TO BE DONE:
Tally how many lines in the rows below contain the string "icon", with case counting, and reply with only that number.

ENTRIES SUPPLIED:
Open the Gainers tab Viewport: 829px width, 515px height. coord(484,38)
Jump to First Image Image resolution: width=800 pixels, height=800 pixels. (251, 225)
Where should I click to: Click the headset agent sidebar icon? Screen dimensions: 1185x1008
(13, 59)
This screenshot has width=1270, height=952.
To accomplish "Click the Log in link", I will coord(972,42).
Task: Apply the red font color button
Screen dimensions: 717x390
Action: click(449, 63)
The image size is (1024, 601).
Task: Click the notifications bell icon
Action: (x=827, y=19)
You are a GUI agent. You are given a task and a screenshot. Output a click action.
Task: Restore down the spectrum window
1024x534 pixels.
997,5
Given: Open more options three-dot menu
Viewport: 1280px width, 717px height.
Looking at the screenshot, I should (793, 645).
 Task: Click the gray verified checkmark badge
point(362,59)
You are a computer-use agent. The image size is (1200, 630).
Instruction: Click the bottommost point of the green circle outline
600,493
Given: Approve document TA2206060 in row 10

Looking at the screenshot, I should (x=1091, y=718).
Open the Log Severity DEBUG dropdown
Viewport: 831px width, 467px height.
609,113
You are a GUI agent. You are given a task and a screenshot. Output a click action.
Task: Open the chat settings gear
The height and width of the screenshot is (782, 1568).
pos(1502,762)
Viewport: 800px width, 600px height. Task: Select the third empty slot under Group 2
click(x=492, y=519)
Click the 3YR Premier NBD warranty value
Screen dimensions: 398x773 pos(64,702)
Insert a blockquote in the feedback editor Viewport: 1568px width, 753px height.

SOLUTION TO THE PROBLEM:
2